Il procedimento deve essere concluso con un provvedimento espresso: ciò significa, da un lato, che l’ amministrazione non può trincerarsi dietro il silenzio e, dall’ altro lato, che il provvedimento amministrativo (dal momento che deve essere motivato) deve avere una forma scritta.
Il decorso infruttuoso del termine
Anche se è obbligata a provvedere, non sempre l’ amministrazione porta a termine il procedimento nel modo prescritto: spesso, infatti, il termine scade senza che nessun provvedimento venga adottato.
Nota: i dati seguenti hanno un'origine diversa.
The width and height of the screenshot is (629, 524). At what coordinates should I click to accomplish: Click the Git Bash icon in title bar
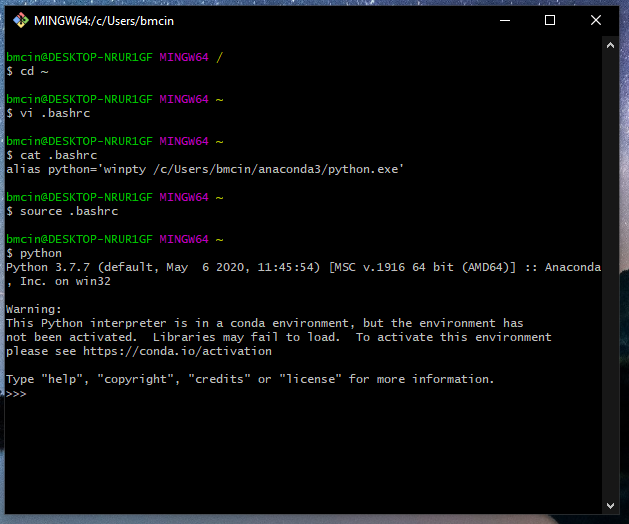point(20,20)
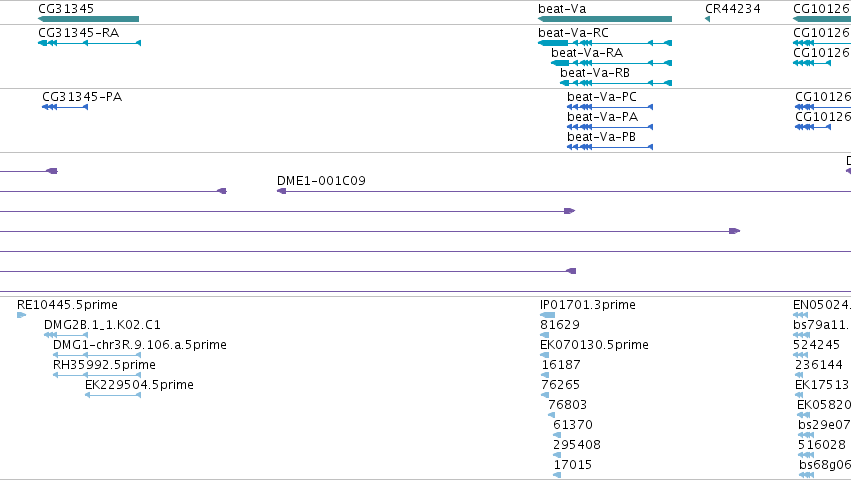Select the beat-Va-RA transcript feature
The height and width of the screenshot is (480, 851).
[611, 63]
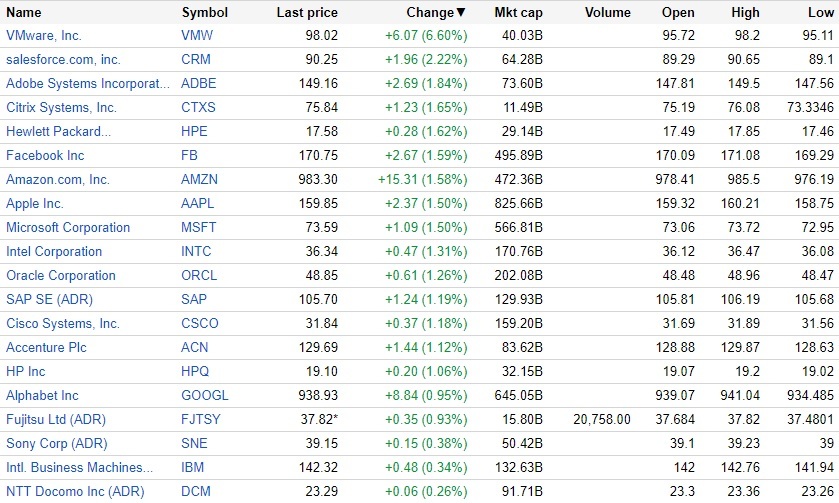Open the Oracle Corporation link
Viewport: 839px width, 503px height.
pos(61,275)
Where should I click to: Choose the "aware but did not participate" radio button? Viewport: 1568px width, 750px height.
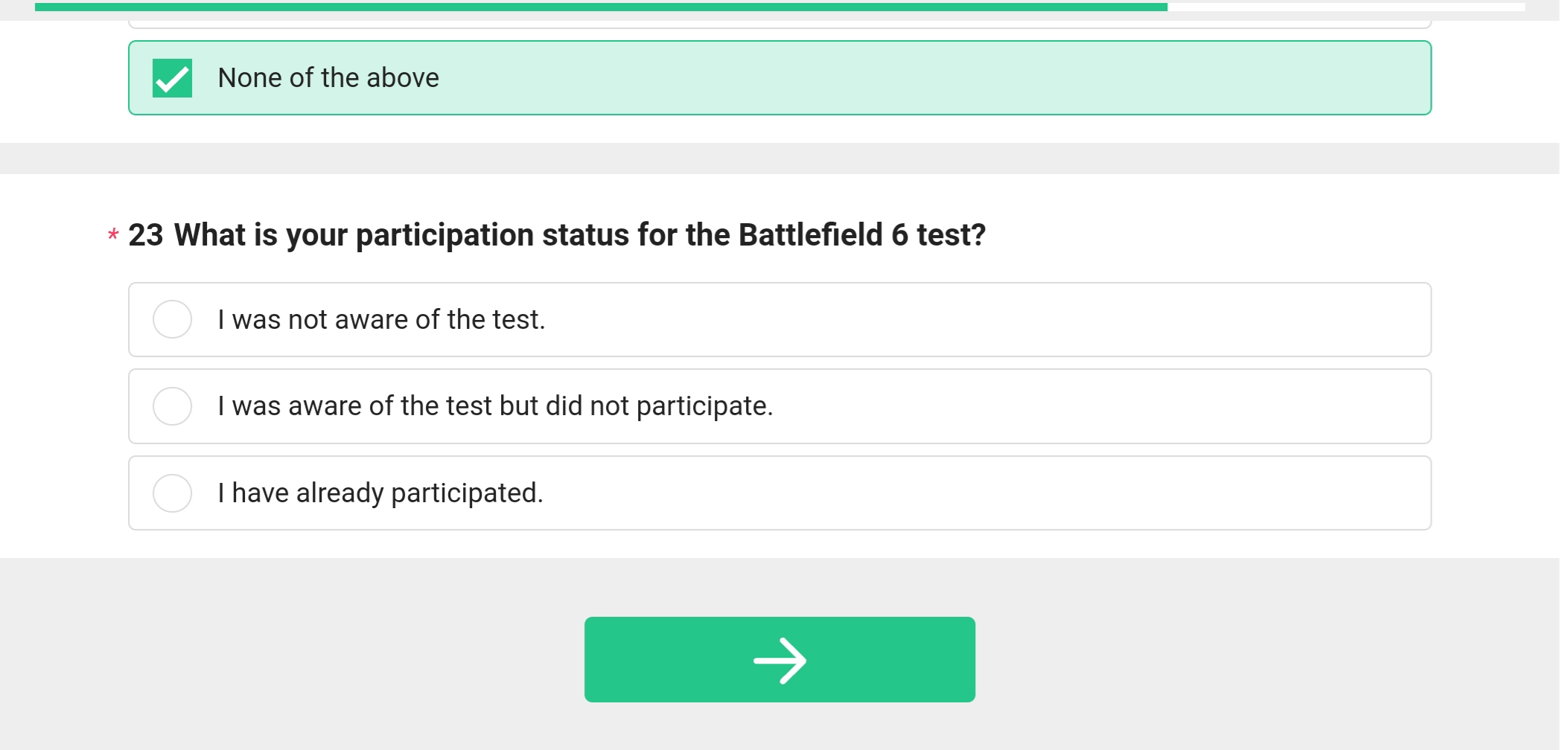172,406
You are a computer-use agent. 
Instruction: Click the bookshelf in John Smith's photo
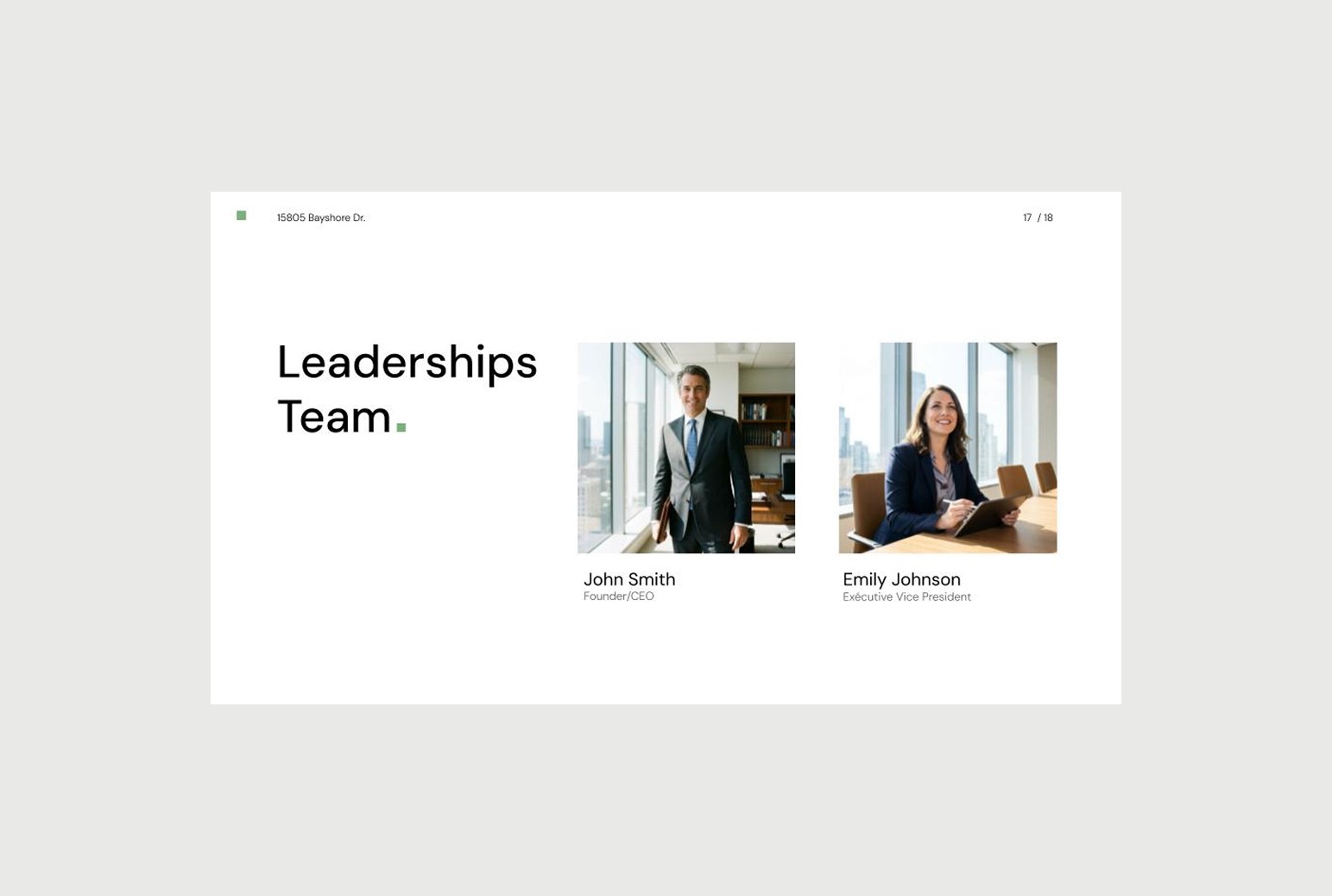click(x=767, y=421)
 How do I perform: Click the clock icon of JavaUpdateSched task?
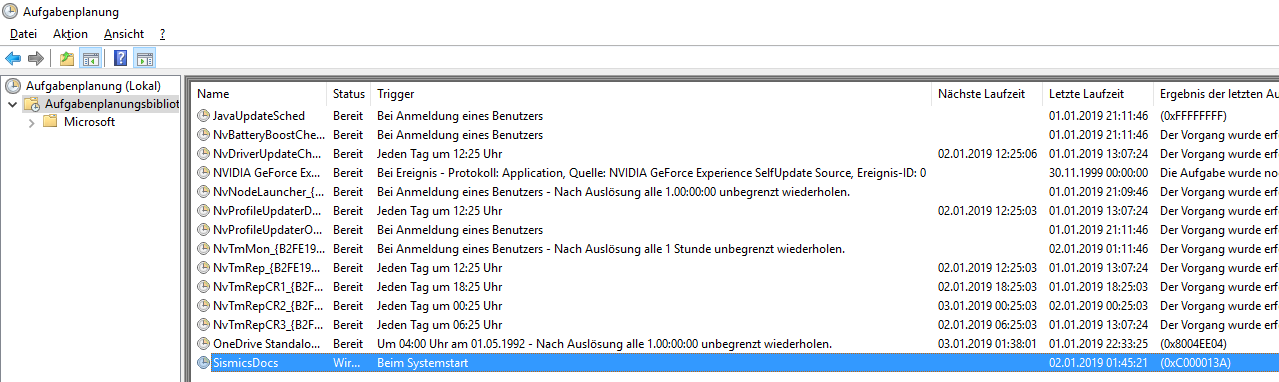tap(204, 116)
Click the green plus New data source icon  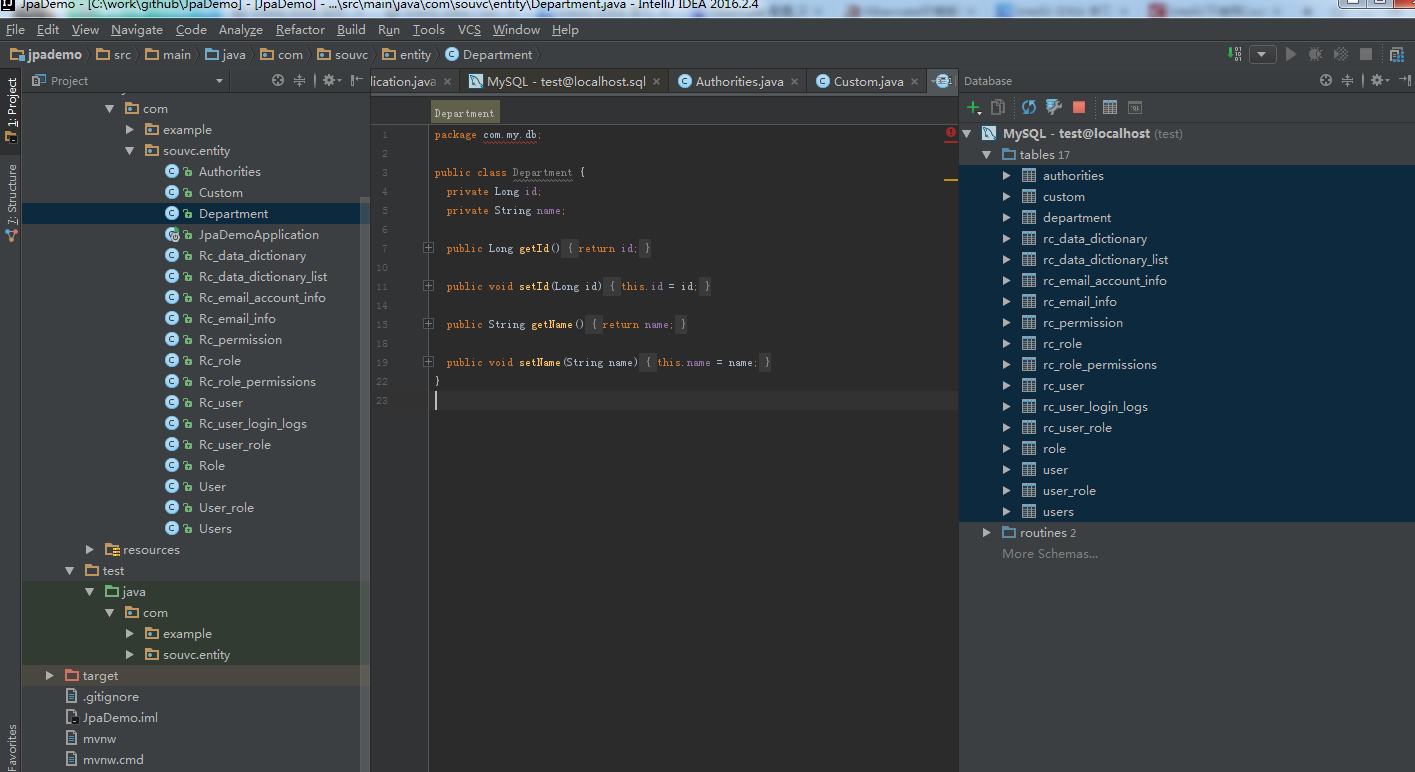pos(973,108)
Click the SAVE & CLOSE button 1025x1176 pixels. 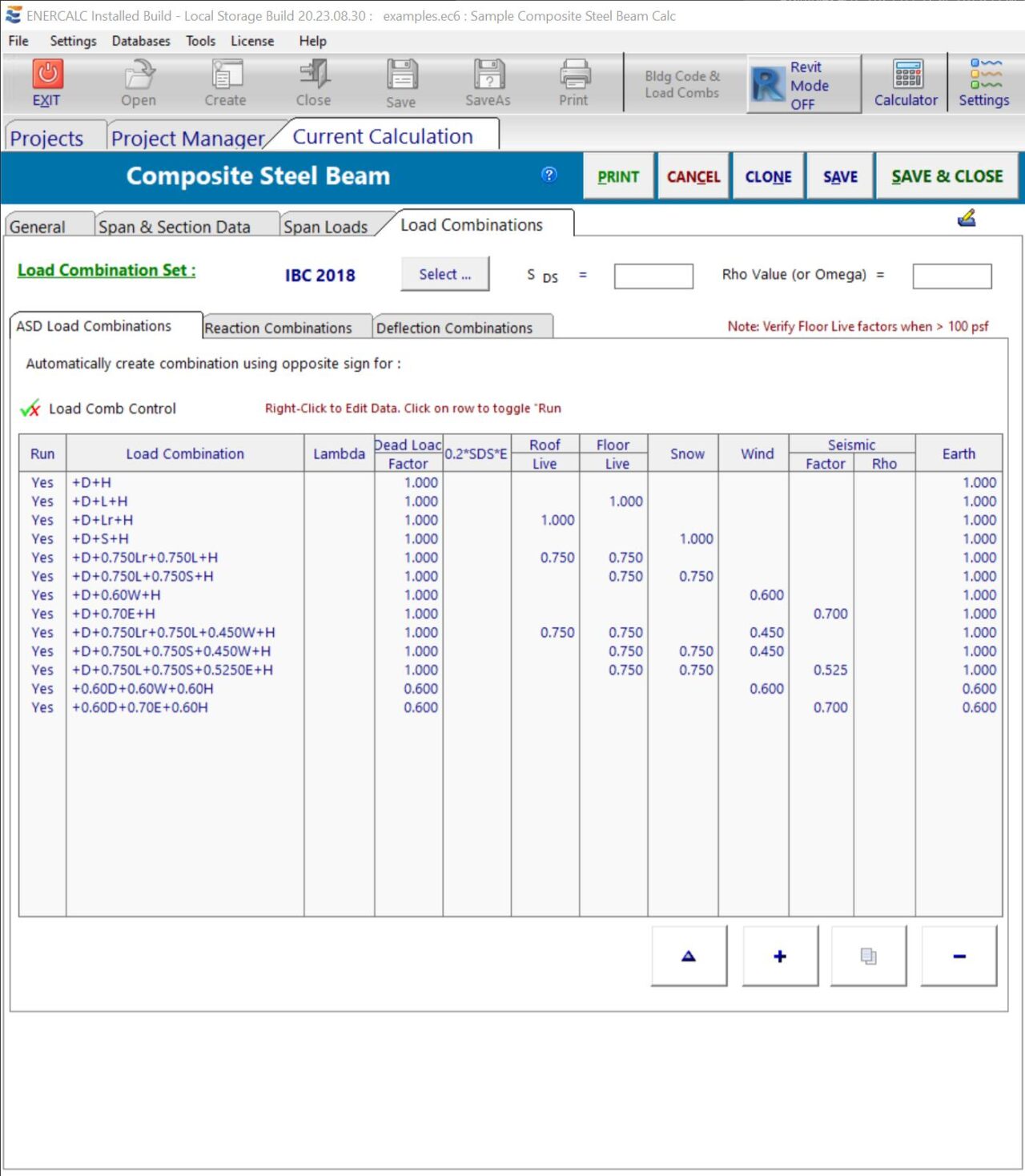tap(947, 176)
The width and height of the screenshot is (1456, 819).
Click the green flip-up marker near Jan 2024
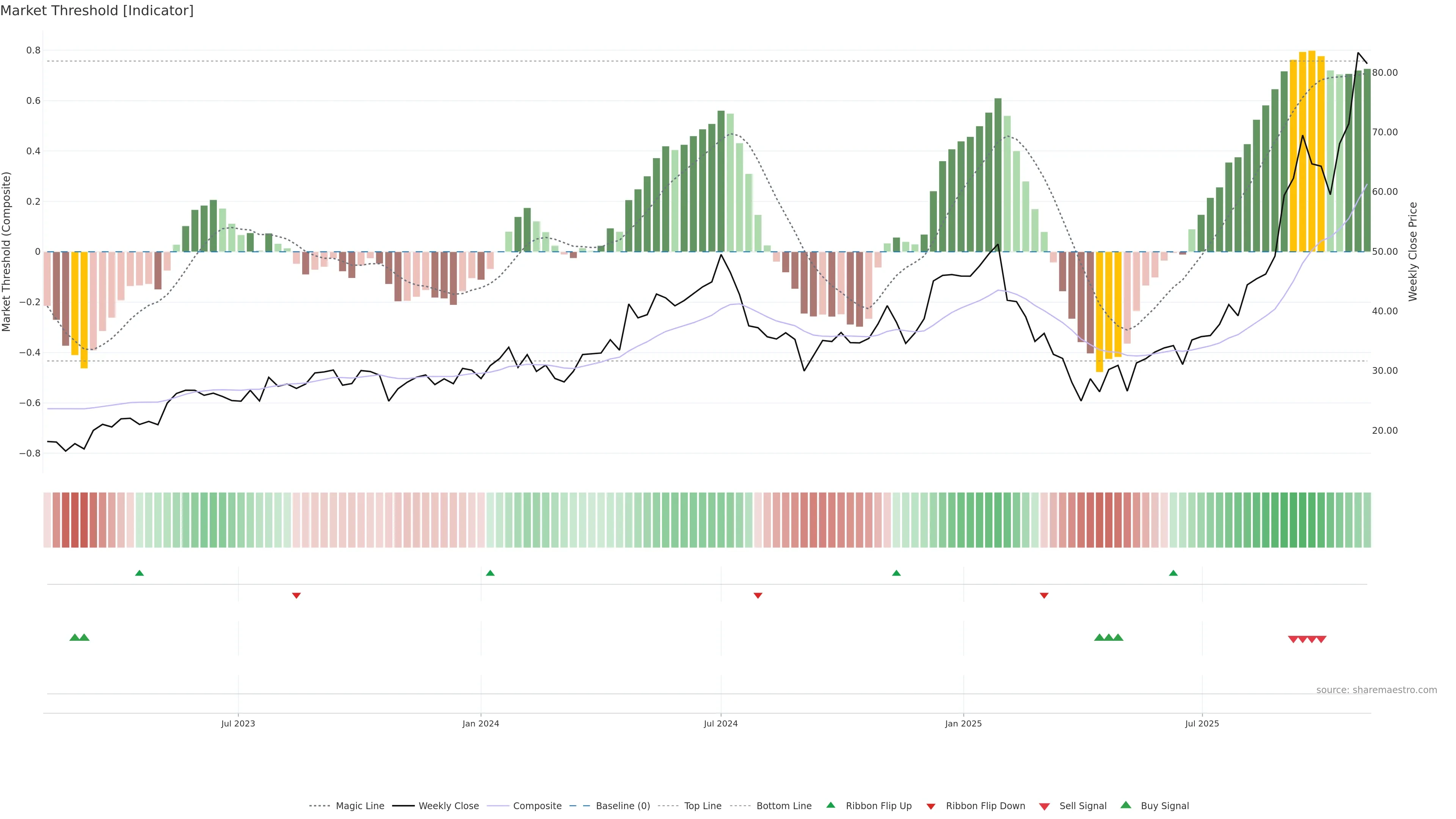[x=490, y=573]
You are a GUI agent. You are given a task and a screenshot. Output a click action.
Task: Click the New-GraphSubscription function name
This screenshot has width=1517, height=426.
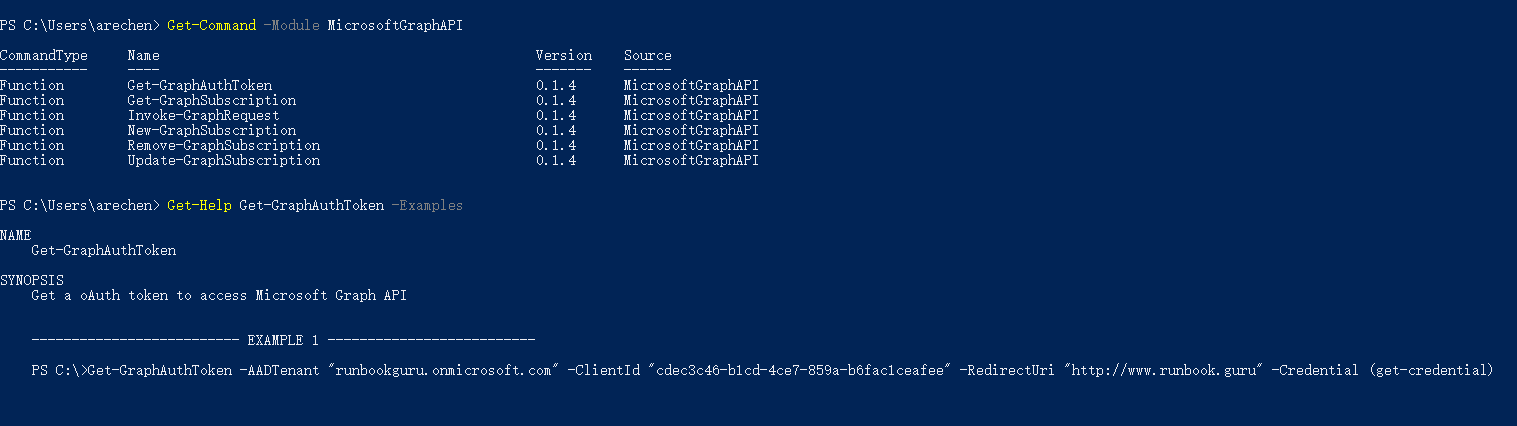(211, 130)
Allo scopo di evitare ciò, la giurisprudenza e la legislazione hanno introdotto determinate misure volte a contrastare l’ inerzia dell’ amministrazione; tali misure possono essere così classificate:
• quando l’ atto omesso è fortemente restrittivo della sfera giuridica del privato (ad es., un’ espropriazione o una sanzione disciplinare), la legge fa discendere, dal decorso infruttuoso del termine per la conclusione del procedimento, l’ esaurimento del potere dell’ amministrazione di provvedere (ad es., il decreto di esproprio emesso dopo la scadenza del termine stabilito nella dichiarazione di pubblica utilità è nullo);
• nei procedimenti ad istanza di parte il silenzio dell’ amministrazione (protratto oltre il termine stabilito per la conclusione del procedimento) equivale, invece, ad accoglimento della domanda; tale regola, però, conosce molte eccezioni: il silenzio-assenso, ad es., non si applica agli atti e ai procedimenti riguardanti il patrimonio culturale e paesaggistico, l’ ambiente, la difesa nazionale, la pubblica sicurezza e la salute pubblica.
È bene precisare, comunque, che anche se è decorso il termine (e, quindi, si è formato il silenzio-assenso) l’ amministrazione competente, in funzione di autotutela, può annullare o revocare l’ atto di assenso tacito, negando, con ritardo, quel provvedimento che il privato aveva ottenuto;
• nei procedimenti ad istanza del privato, in cui l’ amministrazione rimane inerte oltre il termine per la conclusione del procedimento e in cui non trova applicazione l’ istituto del silenzio-assenso, opera il principio civilistico, in base al quale chi tace non dice né si né no: in tal caso, il silenzio dell’ amministrazione viene equiparato ad un provvedimento di rifiuto (o di diniego), avverso il quale l’ interessato, entro 1 anno, può proporre impugnazione dinanzi al giudice amministrativo.